PR means you are as much a parent as anyone else who has it.

How the kids divide their time doesn’t change that. Neither does a Residence Order. You are a parent. Act like it!

Will my ex stop me taking my kids abroad on holiday?

Holiday times are busy here at Family Law Assistance Towers. It’s up there with Christmas, Easter and any other occasion you really, really don’t want ruined.

It’s also a situation where there is a lot of disinformation and misunderstanding.

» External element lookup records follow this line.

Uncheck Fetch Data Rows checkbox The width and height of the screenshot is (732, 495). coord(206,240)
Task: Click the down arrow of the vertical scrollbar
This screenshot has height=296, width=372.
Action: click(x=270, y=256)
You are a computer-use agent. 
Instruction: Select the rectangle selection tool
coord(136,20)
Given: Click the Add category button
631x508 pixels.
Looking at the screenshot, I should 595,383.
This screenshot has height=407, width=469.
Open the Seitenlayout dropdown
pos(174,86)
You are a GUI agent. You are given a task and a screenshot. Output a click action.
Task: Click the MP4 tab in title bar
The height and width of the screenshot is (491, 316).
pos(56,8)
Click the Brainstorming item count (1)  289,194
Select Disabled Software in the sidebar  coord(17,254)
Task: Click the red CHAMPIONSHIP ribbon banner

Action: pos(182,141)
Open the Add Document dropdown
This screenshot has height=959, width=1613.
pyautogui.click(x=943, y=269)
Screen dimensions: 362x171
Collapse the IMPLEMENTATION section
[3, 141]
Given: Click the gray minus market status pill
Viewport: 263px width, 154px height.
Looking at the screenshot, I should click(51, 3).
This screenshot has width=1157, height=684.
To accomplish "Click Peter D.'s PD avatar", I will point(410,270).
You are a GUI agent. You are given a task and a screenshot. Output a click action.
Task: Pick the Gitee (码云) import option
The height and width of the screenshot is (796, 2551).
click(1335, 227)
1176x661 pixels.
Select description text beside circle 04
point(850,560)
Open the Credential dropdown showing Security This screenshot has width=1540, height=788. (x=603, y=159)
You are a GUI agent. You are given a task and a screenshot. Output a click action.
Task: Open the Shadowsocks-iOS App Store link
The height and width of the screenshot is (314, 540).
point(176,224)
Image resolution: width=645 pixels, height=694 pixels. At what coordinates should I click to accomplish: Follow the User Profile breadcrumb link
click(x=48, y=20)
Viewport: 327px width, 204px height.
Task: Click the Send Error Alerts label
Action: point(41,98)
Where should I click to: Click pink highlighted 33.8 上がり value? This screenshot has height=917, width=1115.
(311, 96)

So to cut to the chase, here are a few truth bombs:

  1. It doesn’t matter if you or your ex has a Residence Order (or neither of you do) – if you have PR for your kids you can get a passport for them – you will need to provide the Passport Agency with a copy of your court order to do this. Make sure you do this way ahead of travel.
  2. If your ex has a Residence Order and you don’t you need his/her permission (it doesn’t have to be written permission mind) to take the kids abroad for up to 28 days.
  3. If there is a Shared Residence Order or no order at all made with regard to residence at all you can both take the kids abroad for up to 28 days without the other parent’s permission.
  4. You don’t have to give the other parent details of where you are going – but do it, OK? If you’re withholding it you’re liable to be seen as `sticking it to the ex’ rather than doing it for any child-focused reason. Flight details and the resort, etc. It’s a just normal courtesy.
  5. If your ex has the passports and refuses to hand them over organise mediation (if there is time) or make an application for a Specific Issues Order (if there isn’t) – completing a C100 form. Bear in mind with this one that delays in the court are especially pronounced around holiday time so make sure you organise all of this plenty of time ahead. You will get a hearing date after your holiday if you don’t get your skates on.

Hope this helps. Unless you have a court order that modifies or limits it, it is all about PR (Parental Responsibility). As I repeat ad nauseum it’s not really about Residence Orders despite everyone absolutely positively needing one to make sure the kids aren’t taken away.